◆ **WHAT IS BEING ASKED**
With nothing left out, repeat every entry exactly.

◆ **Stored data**

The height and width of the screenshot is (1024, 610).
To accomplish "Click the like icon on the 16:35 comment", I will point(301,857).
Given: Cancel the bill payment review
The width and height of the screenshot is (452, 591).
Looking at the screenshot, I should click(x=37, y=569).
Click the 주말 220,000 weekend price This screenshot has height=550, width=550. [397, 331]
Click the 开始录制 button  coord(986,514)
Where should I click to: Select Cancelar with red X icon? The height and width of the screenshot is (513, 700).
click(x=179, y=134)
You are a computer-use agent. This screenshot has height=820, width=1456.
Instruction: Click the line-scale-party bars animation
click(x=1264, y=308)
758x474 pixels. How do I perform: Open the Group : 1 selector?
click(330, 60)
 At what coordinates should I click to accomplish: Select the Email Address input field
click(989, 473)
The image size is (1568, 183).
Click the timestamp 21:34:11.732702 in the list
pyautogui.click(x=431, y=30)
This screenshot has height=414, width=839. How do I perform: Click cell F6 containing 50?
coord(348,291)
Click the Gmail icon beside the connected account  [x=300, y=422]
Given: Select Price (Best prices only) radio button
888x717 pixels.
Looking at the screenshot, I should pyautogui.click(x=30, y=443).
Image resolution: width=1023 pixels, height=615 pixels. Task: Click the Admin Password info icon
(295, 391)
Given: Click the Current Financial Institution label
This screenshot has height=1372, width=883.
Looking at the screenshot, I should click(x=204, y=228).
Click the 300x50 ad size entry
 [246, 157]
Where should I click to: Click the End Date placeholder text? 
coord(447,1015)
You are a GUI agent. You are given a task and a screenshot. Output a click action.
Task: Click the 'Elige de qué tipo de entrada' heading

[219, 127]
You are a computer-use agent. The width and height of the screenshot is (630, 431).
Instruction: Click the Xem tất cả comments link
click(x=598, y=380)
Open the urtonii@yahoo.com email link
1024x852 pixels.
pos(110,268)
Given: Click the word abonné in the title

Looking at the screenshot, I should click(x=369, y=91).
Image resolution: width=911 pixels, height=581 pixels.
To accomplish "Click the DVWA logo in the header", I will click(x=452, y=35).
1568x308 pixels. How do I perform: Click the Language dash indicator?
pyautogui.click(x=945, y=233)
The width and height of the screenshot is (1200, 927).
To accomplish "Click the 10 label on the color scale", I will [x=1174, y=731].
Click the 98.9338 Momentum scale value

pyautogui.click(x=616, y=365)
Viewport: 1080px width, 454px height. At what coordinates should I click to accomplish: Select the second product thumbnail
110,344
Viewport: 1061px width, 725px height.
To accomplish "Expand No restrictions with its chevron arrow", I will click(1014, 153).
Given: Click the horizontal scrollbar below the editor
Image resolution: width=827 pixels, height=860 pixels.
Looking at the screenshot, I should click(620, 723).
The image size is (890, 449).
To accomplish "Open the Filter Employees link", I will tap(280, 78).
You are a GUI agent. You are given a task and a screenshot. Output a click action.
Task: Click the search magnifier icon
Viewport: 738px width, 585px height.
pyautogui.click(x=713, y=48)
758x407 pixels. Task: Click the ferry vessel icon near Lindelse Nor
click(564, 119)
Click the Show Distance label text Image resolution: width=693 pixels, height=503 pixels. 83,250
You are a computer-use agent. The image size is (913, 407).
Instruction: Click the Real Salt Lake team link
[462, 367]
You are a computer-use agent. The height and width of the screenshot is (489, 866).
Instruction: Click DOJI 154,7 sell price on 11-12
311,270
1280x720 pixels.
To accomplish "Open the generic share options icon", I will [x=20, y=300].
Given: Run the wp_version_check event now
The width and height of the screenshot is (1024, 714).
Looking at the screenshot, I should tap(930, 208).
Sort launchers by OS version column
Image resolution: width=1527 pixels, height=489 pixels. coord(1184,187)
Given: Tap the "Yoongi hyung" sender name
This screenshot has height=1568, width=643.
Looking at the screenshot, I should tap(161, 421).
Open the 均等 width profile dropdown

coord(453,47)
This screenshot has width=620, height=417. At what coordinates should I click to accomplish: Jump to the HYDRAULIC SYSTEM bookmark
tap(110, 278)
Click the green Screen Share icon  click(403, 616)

◆ **OUTPUT OF THE EXERCISE**
The height and width of the screenshot is (1024, 610).
To accomplish "Click the like icon on the 16:35 comment", I will point(301,857).
Given: Cancel the bill payment review
The width and height of the screenshot is (452, 591).
Looking at the screenshot, I should click(x=37, y=569).
Click the 주말 220,000 weekend price This screenshot has height=550, width=550. [397, 331]
Click the 开始录制 button  coord(986,514)
Where should I click to: Select Cancelar with red X icon? The height and width of the screenshot is (513, 700).
click(x=179, y=134)
You are a computer-use agent. This screenshot has height=820, width=1456.
Instruction: Click the line-scale-party bars animation
click(x=1264, y=308)
758x474 pixels. How do I perform: Open the Group : 1 selector?
click(330, 60)
 At what coordinates should I click to accomplish: Select the Email Address input field
click(989, 473)
The image size is (1568, 183).
Click the timestamp 21:34:11.732702 in the list
pyautogui.click(x=431, y=30)
This screenshot has height=414, width=839. How do I perform: Click cell F6 containing 50?
coord(348,291)
Click the Gmail icon beside the connected account  [x=300, y=422]
Given: Select Price (Best prices only) radio button
888x717 pixels.
Looking at the screenshot, I should pyautogui.click(x=30, y=443).
Image resolution: width=1023 pixels, height=615 pixels. Task: Click the Admin Password info icon
(295, 391)
Given: Click the Current Financial Institution label
This screenshot has height=1372, width=883.
Looking at the screenshot, I should click(x=204, y=228).
Click the 300x50 ad size entry
 [246, 157]
Where should I click to: Click the End Date placeholder text? 
coord(447,1015)
You are a GUI agent. You are given a task and a screenshot. Output a click action.
Task: Click the 'Elige de qué tipo de entrada' heading

[219, 127]
You are a computer-use agent. The width and height of the screenshot is (630, 431).
Instruction: Click the Xem tất cả comments link
click(x=598, y=380)
Open the urtonii@yahoo.com email link
1024x852 pixels.
pos(110,268)
Given: Click the word abonné in the title

Looking at the screenshot, I should click(x=369, y=91).
Image resolution: width=911 pixels, height=581 pixels.
To accomplish "Click the DVWA logo in the header", I will click(x=452, y=35).
1568x308 pixels. How do I perform: Click the Language dash indicator?
pyautogui.click(x=945, y=233)
The width and height of the screenshot is (1200, 927).
To accomplish "Click the 10 label on the color scale", I will [x=1174, y=731].
Click the 98.9338 Momentum scale value

pyautogui.click(x=616, y=365)
Viewport: 1080px width, 454px height. At what coordinates should I click to accomplish: Select the second product thumbnail
110,344
Viewport: 1061px width, 725px height.
To accomplish "Expand No restrictions with its chevron arrow", I will click(1014, 153).
Given: Click the horizontal scrollbar below the editor
Image resolution: width=827 pixels, height=860 pixels.
Looking at the screenshot, I should click(620, 723).
The image size is (890, 449).
To accomplish "Open the Filter Employees link", I will tap(280, 78).
You are a GUI agent. You are given a task and a screenshot. Output a click action.
Task: Click the search magnifier icon
Viewport: 738px width, 585px height.
pyautogui.click(x=713, y=48)
758x407 pixels. Task: Click the ferry vessel icon near Lindelse Nor
click(564, 119)
Click the Show Distance label text Image resolution: width=693 pixels, height=503 pixels. 83,250
You are a computer-use agent. The image size is (913, 407).
Instruction: Click the Real Salt Lake team link
[462, 367]
You are a computer-use agent. The height and width of the screenshot is (489, 866).
Instruction: Click DOJI 154,7 sell price on 11-12
311,270
1280x720 pixels.
To accomplish "Open the generic share options icon", I will [x=20, y=300].
Given: Run the wp_version_check event now
The width and height of the screenshot is (1024, 714).
Looking at the screenshot, I should tap(930, 208).
Sort launchers by OS version column
Image resolution: width=1527 pixels, height=489 pixels. coord(1184,187)
Given: Tap the "Yoongi hyung" sender name
This screenshot has height=1568, width=643.
Looking at the screenshot, I should tap(161, 421).
Open the 均等 width profile dropdown

coord(453,47)
This screenshot has width=620, height=417. At what coordinates should I click to accomplish: Jump to the HYDRAULIC SYSTEM bookmark
tap(110, 278)
Click the green Screen Share icon  click(403, 616)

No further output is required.